Autorità per la vigilanza sui contratti pubblici di lavori , servizi
e forniture
Determinazione n. 5 del 30
maggio 2007
Contenzioso in fase di esecuzione: Accordo Bonario
IL
CONSIGLIO
Premesse
Un’indagine dell’Autorità, relativa all’applicazione della
procedura del componimento accelerato delle controversie in fase di
esecuzione, ha evidenziato una serie di problematiche che richiedono
particolare attenzione da parte delle Stazioni Appaltanti.
La
procedura accelerata di componimento bonario del contenzioso,
prevista dall’art. 31 bis della legge 109/94 e ora contemplata
all’art. 240 del nuovo codice degli appalti, denominata “accordo
bonario”, può essere attivata quando l’ammontare delle riserve
superi in percentuale il 10% dell’importo contrattuale; la ragione
di tale limite è facilmente individuabile nel fatto che il valore
economico della controversia deve essere significativo in rapporto
all’entità dell’appalto, cioè tale da costituire un serio
impedimento al regolare prosieguo dei lavori.
L’istituto dell’accordo bonario si pone, quindi, quale procedura di
carattere eccezionale rispetto alla ordinaria trattazione delle
riserve, che ne rinvia la definizione al collaudo finale.
Negli ultimi quattro anni, all’istituto in questione
sono state apportate sostanziali modifiche con l’introduzione di
alcune disposizioni correttive.
Rispetto alla originaria previsione, la legge
166/2002 ha introdotto:
-
una limitazione nel numero di accordi bonari da
poter sottoscrivere nel corso dell’appalto (la procedura può
essere reiterata una sola volta);
-
la costituzione di una apposita commissione per
l’analisi delle riserve e la formulazione di una proposta di
accordo bonario. Negli appalti di importo inferiore a €
10.000.000 la costituzione della commissione non è obbligatoria
e può far parte della stessa anche il responsabile del
procedimento (i componenti della commissione percepiscono il
compenso di cui al D.M. 2 dicembre 2000 n. 398 ridotto del 50%).

▶ _Estratti del dataset_:
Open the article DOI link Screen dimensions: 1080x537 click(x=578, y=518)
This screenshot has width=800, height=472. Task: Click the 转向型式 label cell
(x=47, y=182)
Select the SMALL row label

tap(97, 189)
* * *
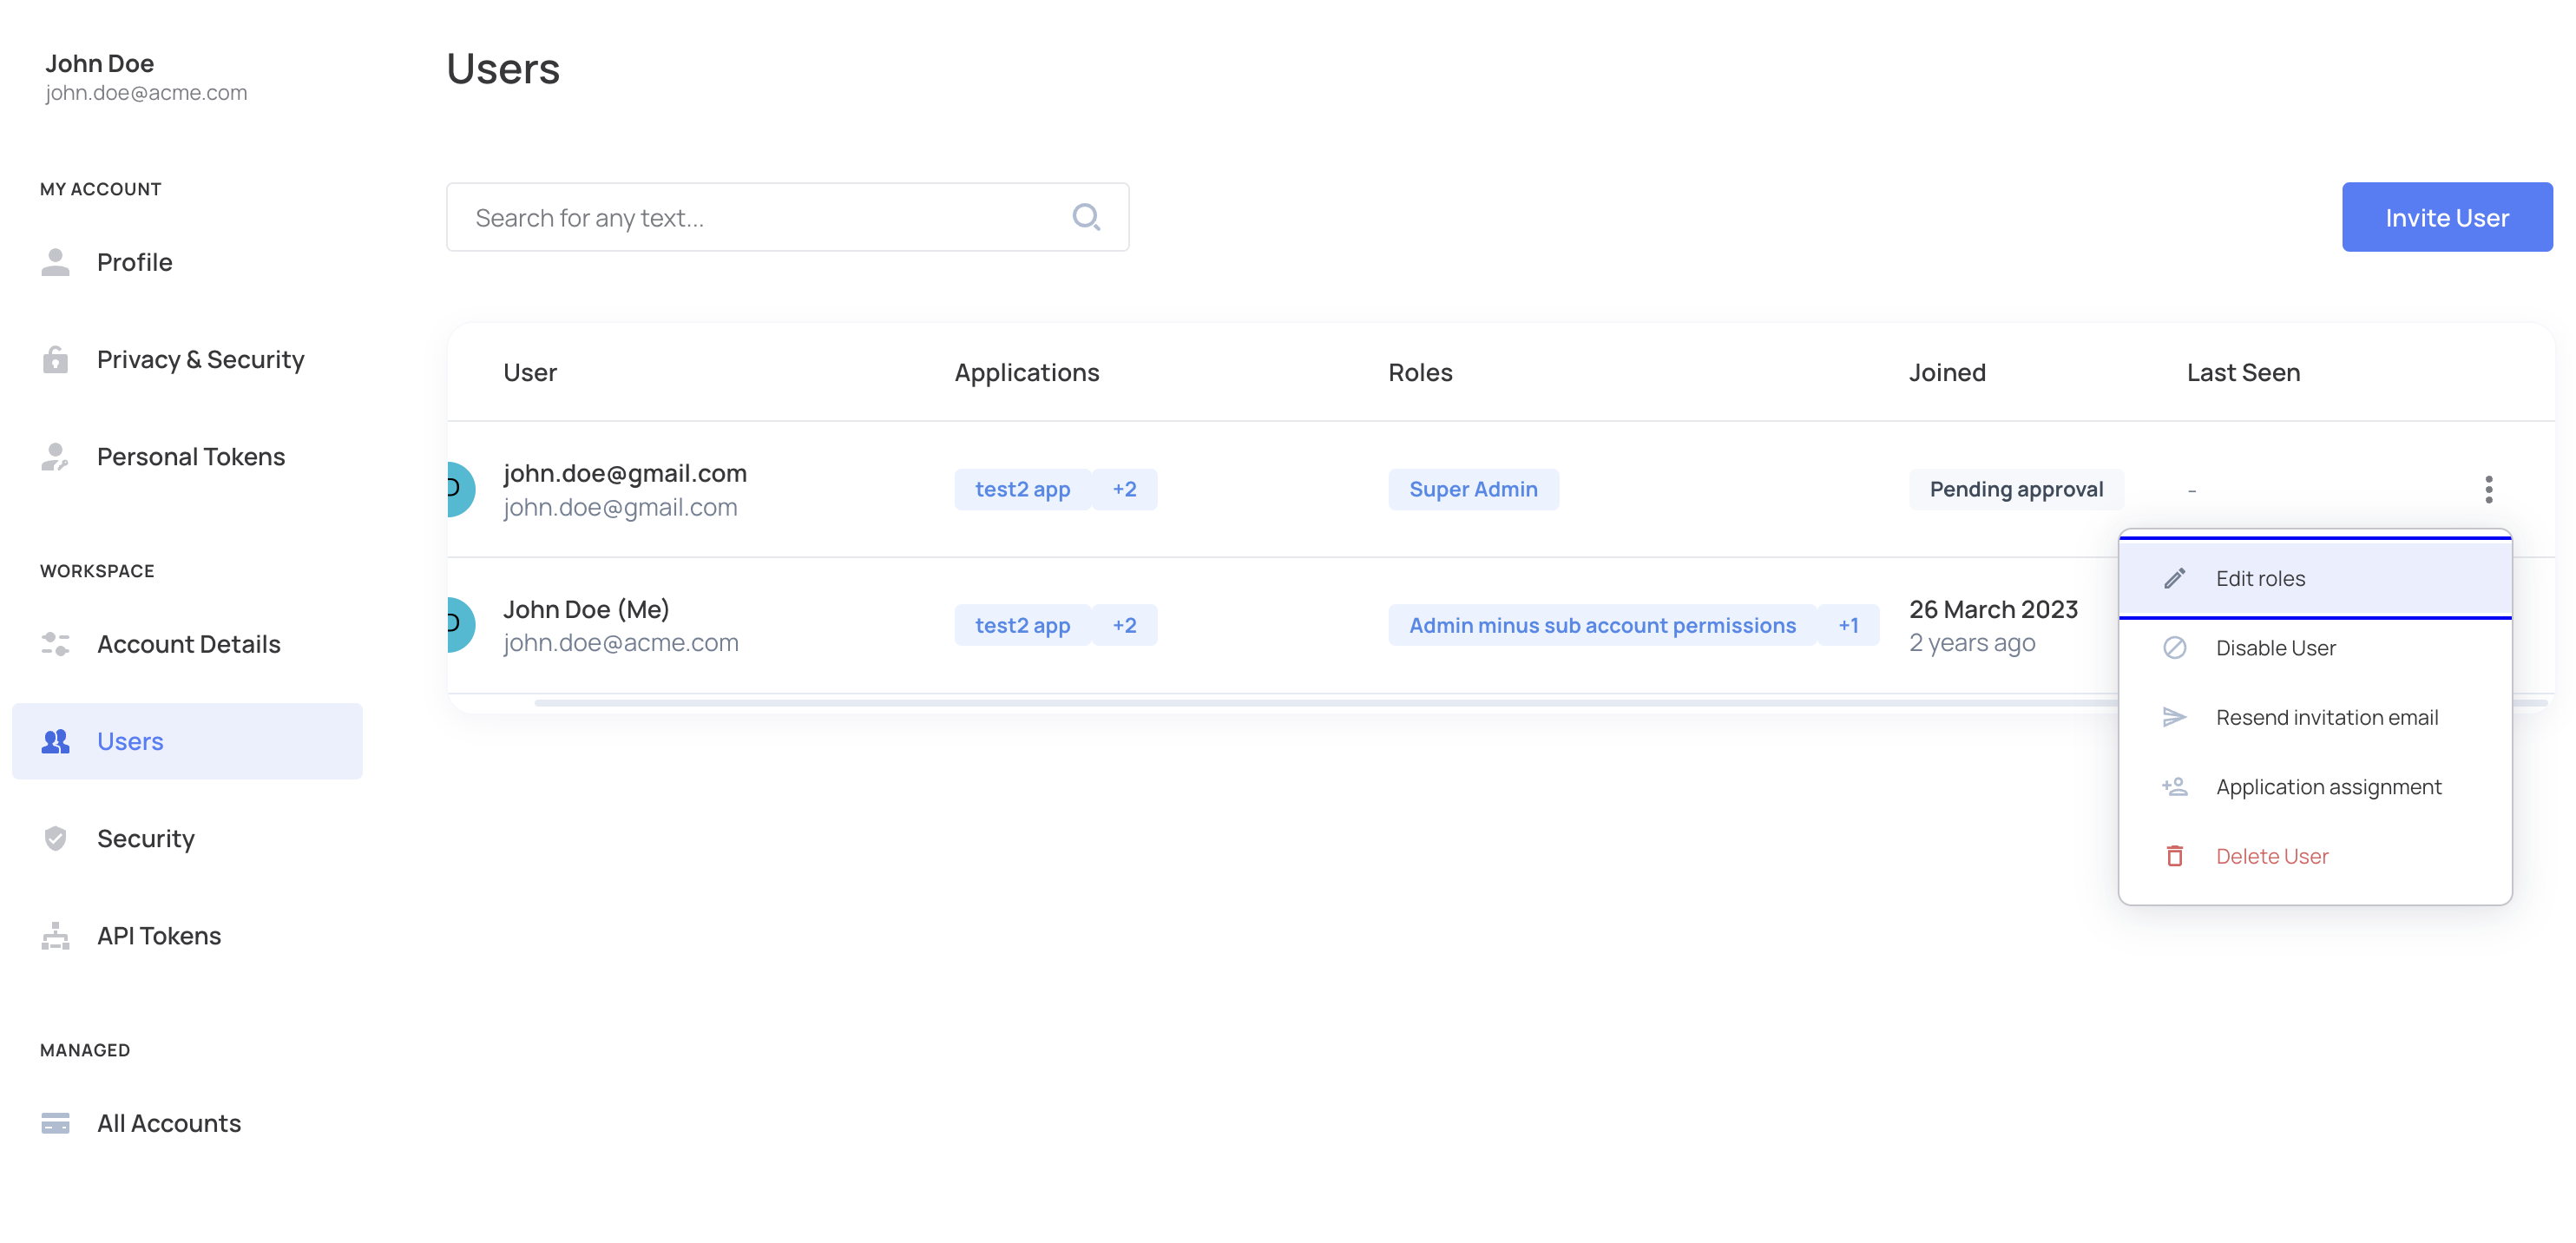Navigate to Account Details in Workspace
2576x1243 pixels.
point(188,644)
* * *
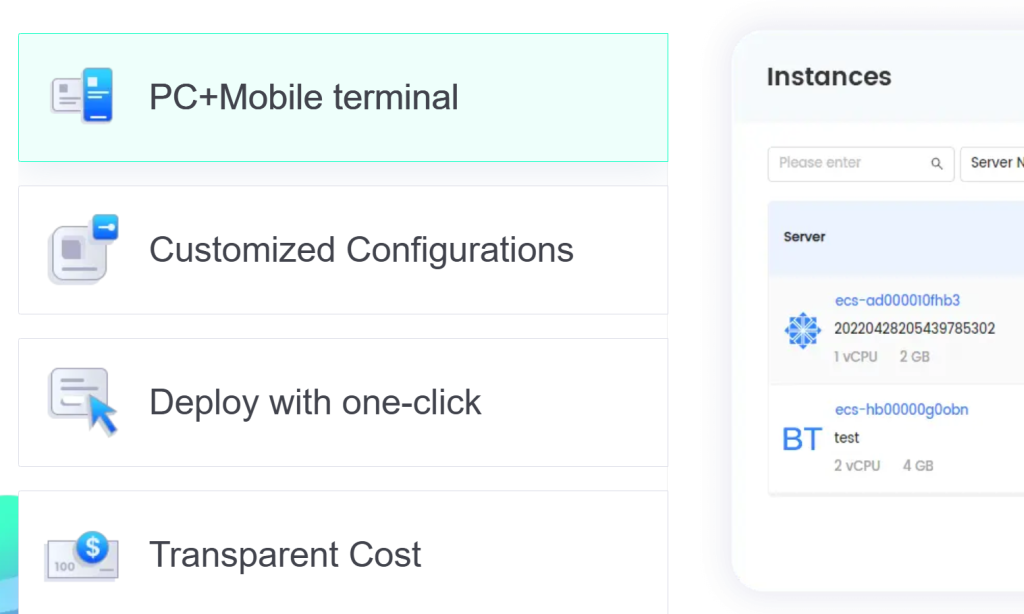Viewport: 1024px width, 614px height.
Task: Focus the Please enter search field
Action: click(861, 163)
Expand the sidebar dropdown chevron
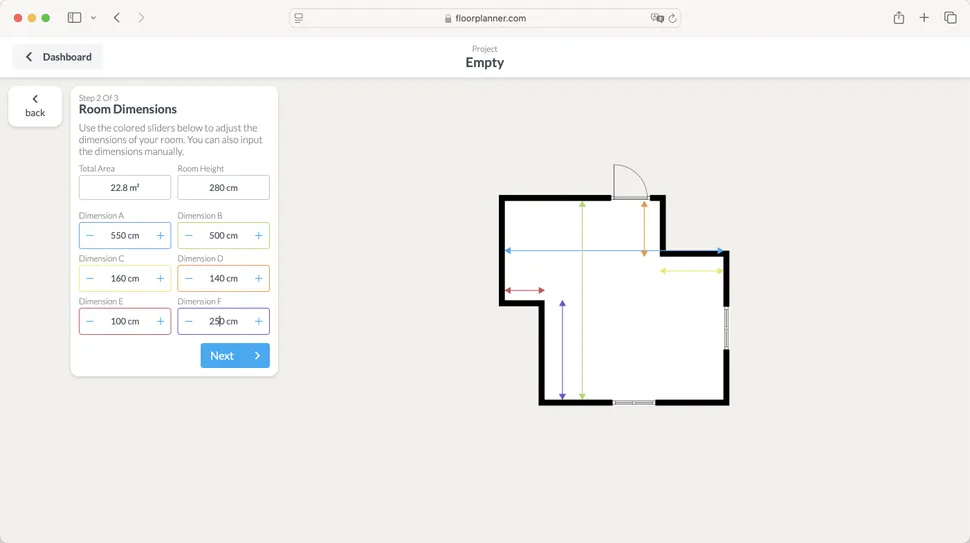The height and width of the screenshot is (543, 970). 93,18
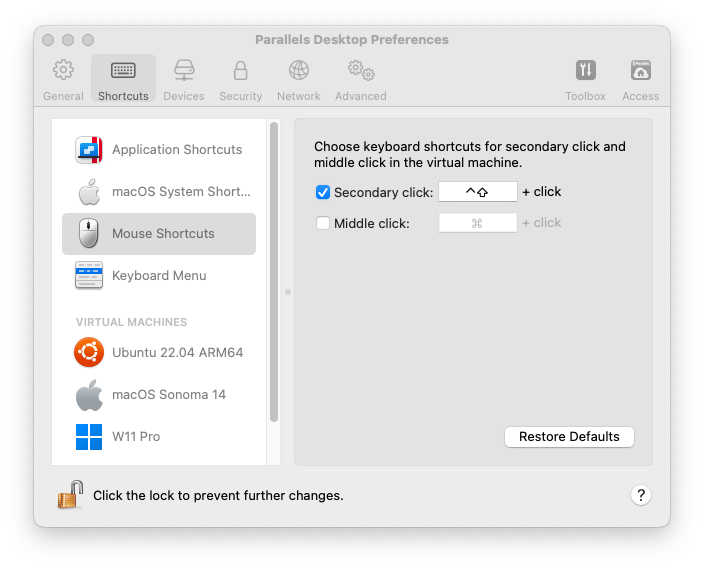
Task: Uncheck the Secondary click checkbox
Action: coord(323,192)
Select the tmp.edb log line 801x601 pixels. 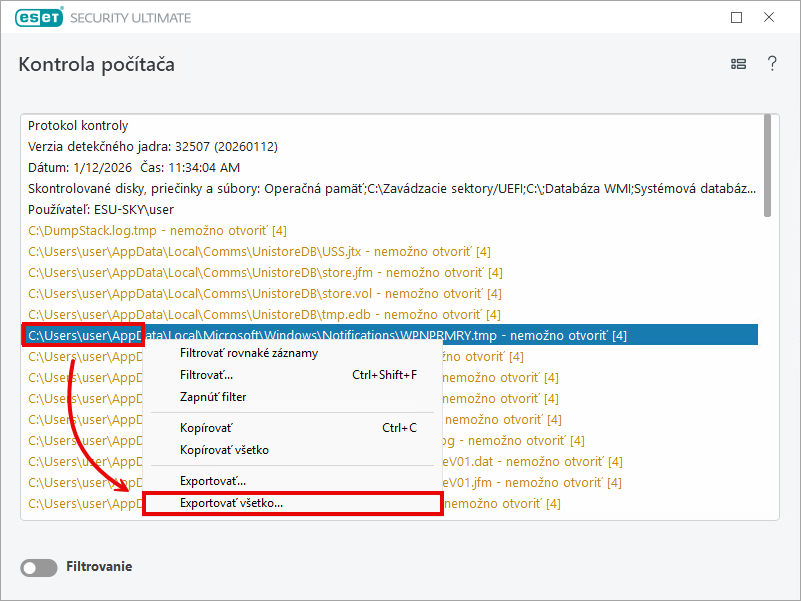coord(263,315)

▶ _Esercizio_: Prosegui il brano citato sull'accordo bonario, riprendendo subito dopo l'ultima frase riportata.

▶ _Risultato finale_:
Il D.Lgs. 163/2006 ha recepito la disposizione del
Regolamento 554/99 richiedendo espressamente al Responsabile del
procedimento di valutare l’ammissibilità e la non manifesta
infondatezza delle riserve ai fini dell’effettivo raggiungimento del
limite del valore
Ha, inoltre, esteso la
procedura ai “settori esclusi” e ai contratti di servizi e forniture
fatti salvi alcuni adattamenti resi necessari dalla peculiarità del
procedimento finalizzato alla realizzazione di opere pubbliche.
Sulla questione delle
procedure da porre in essere per la definizione delle controversie
l’Autorità si è già pronunciata con appositi atti di determinazione
e di deliberazione; in particolare, ha dato indicazioni sulle
modalità operative e sulle richieste che possono essere oggetto di
accordo (Determinazioni n. 22/2001 e n. 26/2002).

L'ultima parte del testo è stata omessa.